Contributing Vacation Time to 401(k) Plans: New Idea, Hidden Complexity
The IRS recently issued a ruling that allows 401(k) plans to be amended to accept contributions equal to the dollar value of unused vacation or other paid time off as either automatic (non-elective) contributions, or as elective contributions if the employee has the option of receiving cash. (PDF)
This option may be attractive to plan sponsors who don’t provide for or who limit the carryover of unused time off. However, the catch is that special monitoring will be required to make sure that the contributions do not exceed IRS limits.
The traps for the unwary are as follows:
- Section 415 limits: Total contributions to a 401(k) plan in any year may not exceed the lesser of a dollar amount (currently $49,000) or 100% of Section 415 compensation. Non-elective plan contributions are not treated as compensation, and particularly in the case of employees who have terminated employment, contributions in a later year may run up against the compensation limit.

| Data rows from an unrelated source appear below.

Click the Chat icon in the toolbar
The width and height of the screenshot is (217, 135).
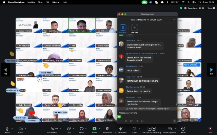(68, 129)
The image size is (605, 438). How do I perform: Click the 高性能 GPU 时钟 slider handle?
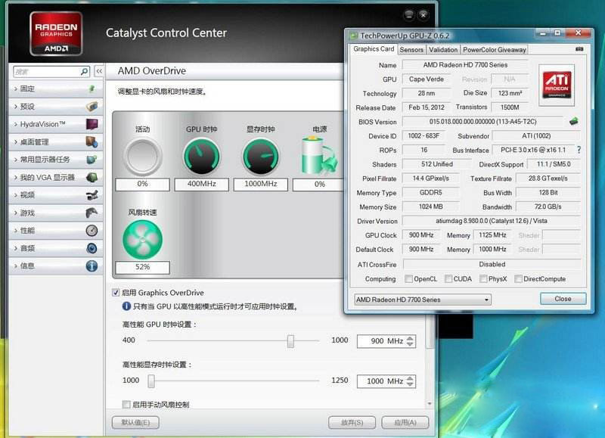[290, 341]
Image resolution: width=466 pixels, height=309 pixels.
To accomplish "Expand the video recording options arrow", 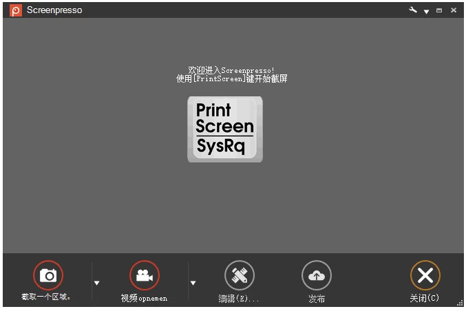I will tap(193, 282).
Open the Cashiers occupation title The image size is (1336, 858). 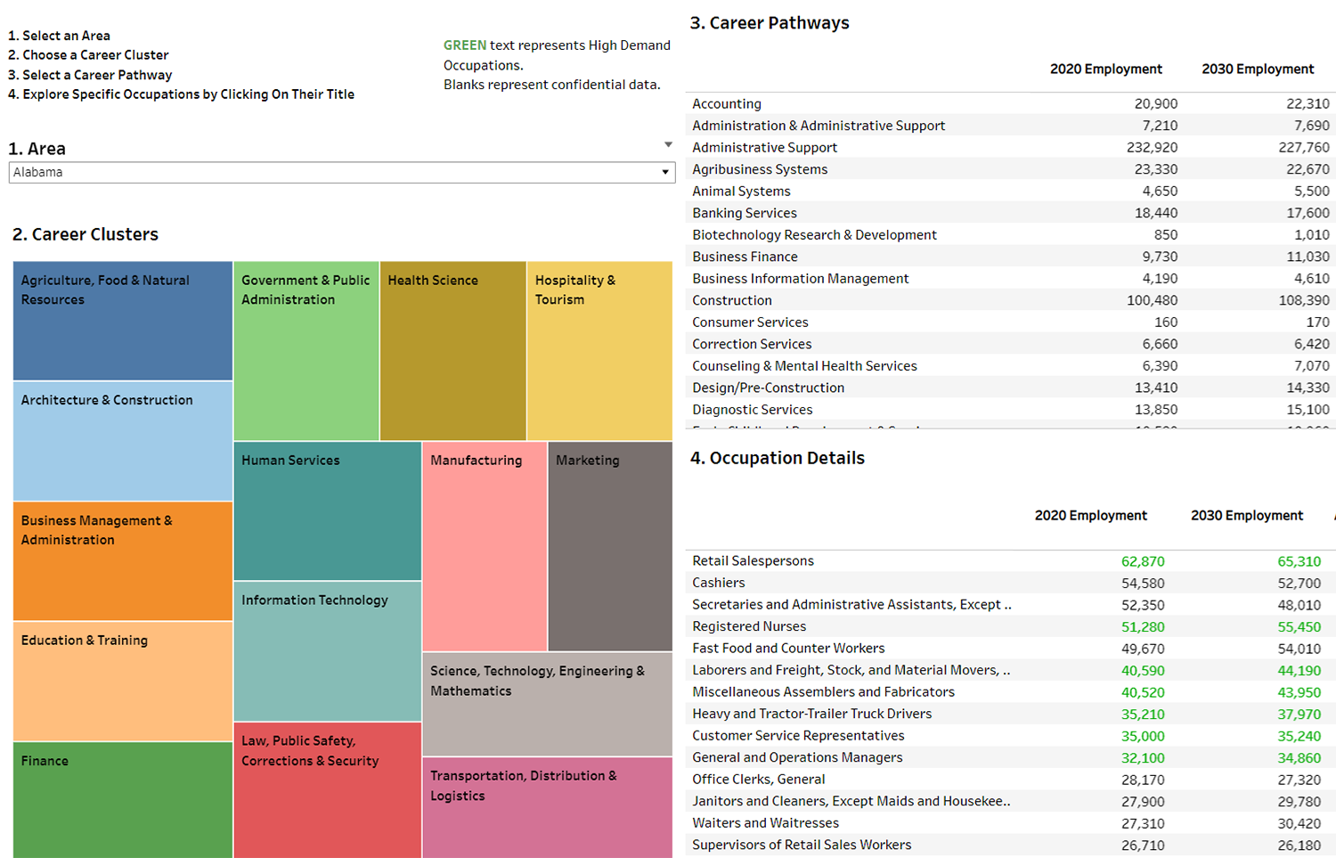(719, 584)
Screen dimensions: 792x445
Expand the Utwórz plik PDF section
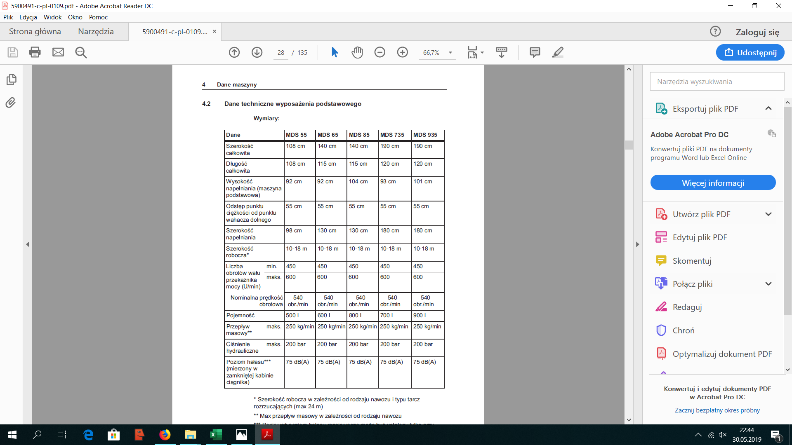(x=768, y=214)
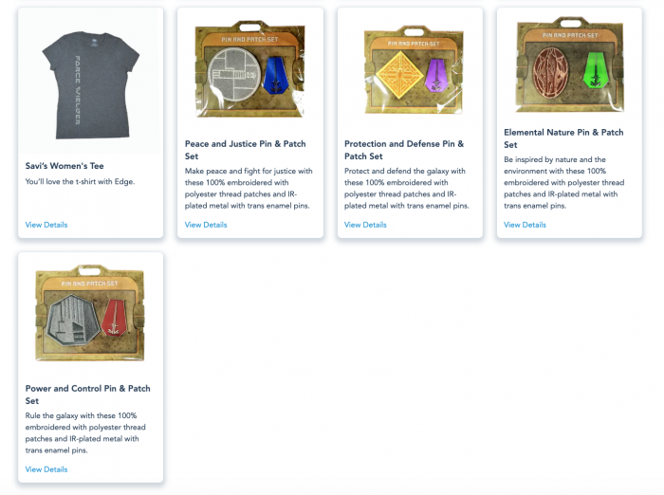View Details for Elemental Nature set

tap(525, 225)
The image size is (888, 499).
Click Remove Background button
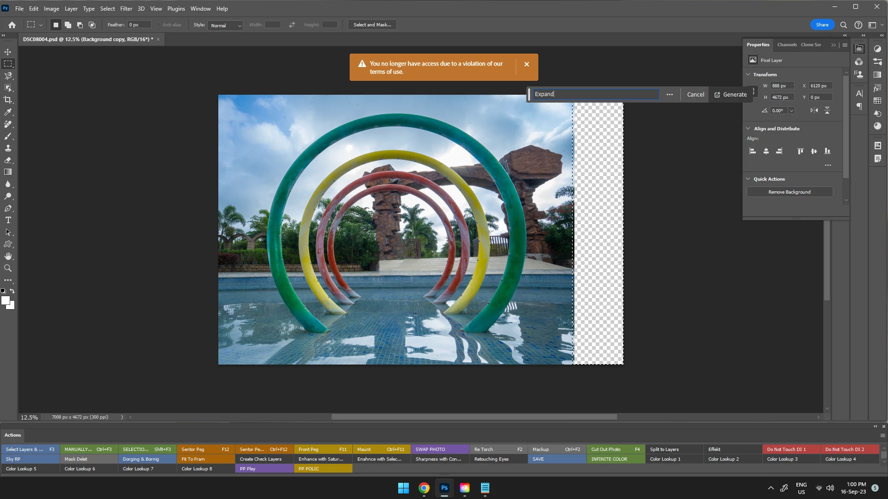click(789, 192)
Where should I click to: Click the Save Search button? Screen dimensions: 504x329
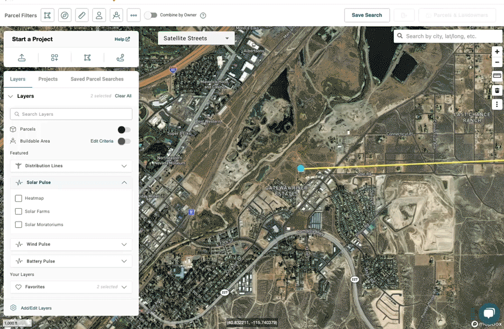tap(367, 15)
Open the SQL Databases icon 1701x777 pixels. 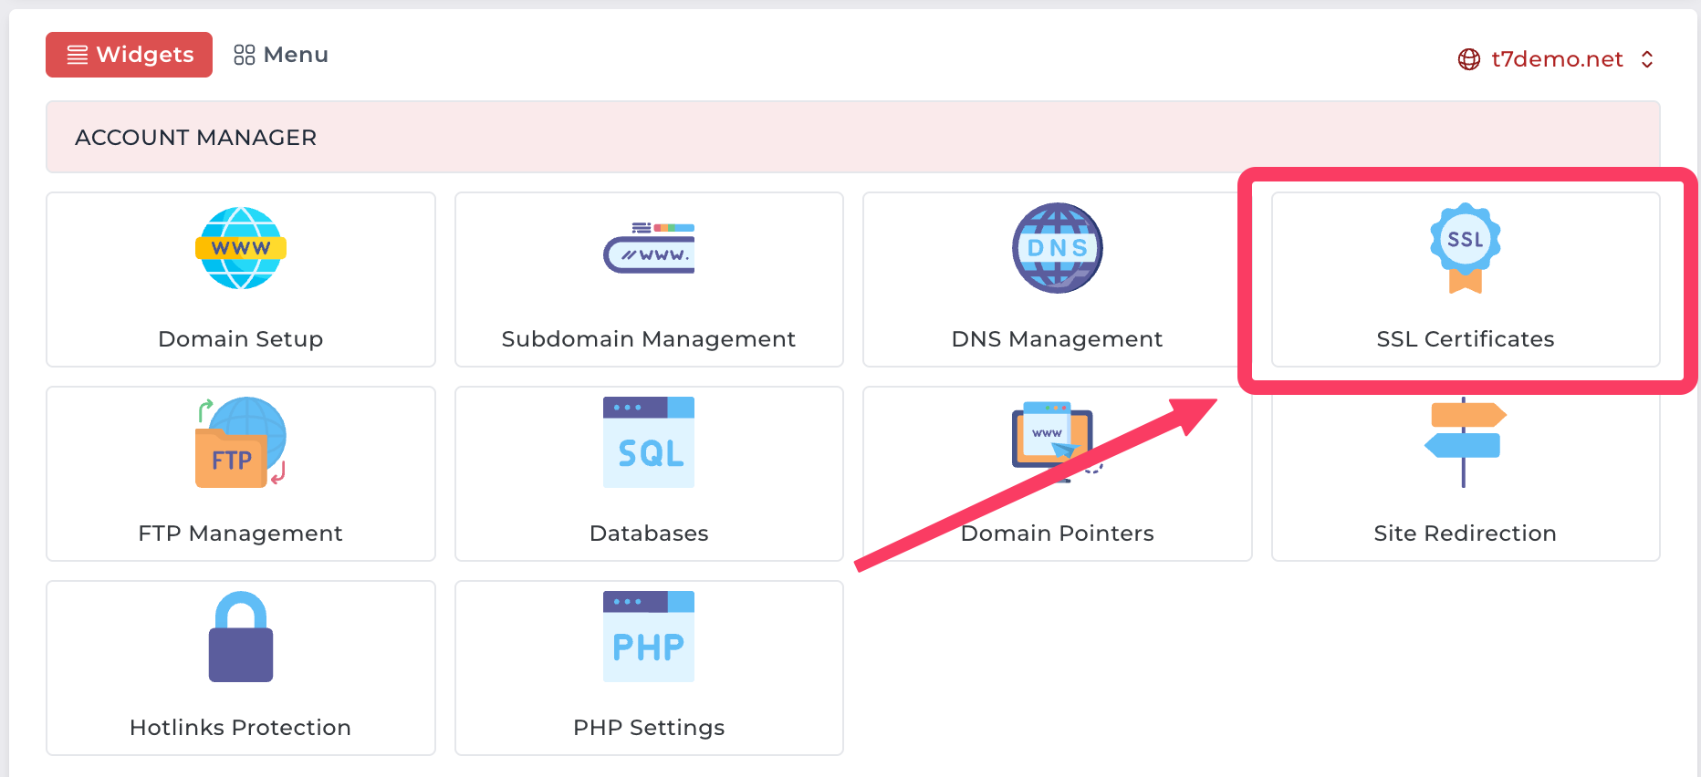(648, 443)
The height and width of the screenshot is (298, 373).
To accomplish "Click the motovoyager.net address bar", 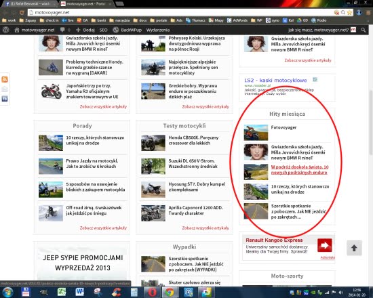I will click(x=181, y=13).
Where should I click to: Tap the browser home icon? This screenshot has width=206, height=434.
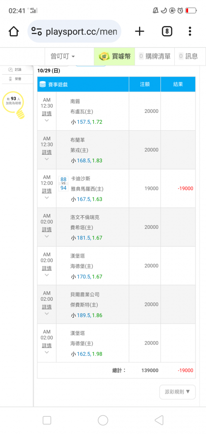[13, 32]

- Maximum Elective Deferrals: Pre-tax contributions for a participant under all plans of all employers may not exceed the dollar limit in effect for the calendar year (the limit for employees under age 50 is currently $16,500) and must be made from Section 415 compensation.
- Non-Discrimination Testing: Because contributions of unused time will be variable, plans should evaluate their potential impact on any required non-discrimination testing.
Plan sponsors considering whether to add this feature to their plans need to factor these possible additional compliance tasks and costs into their decision.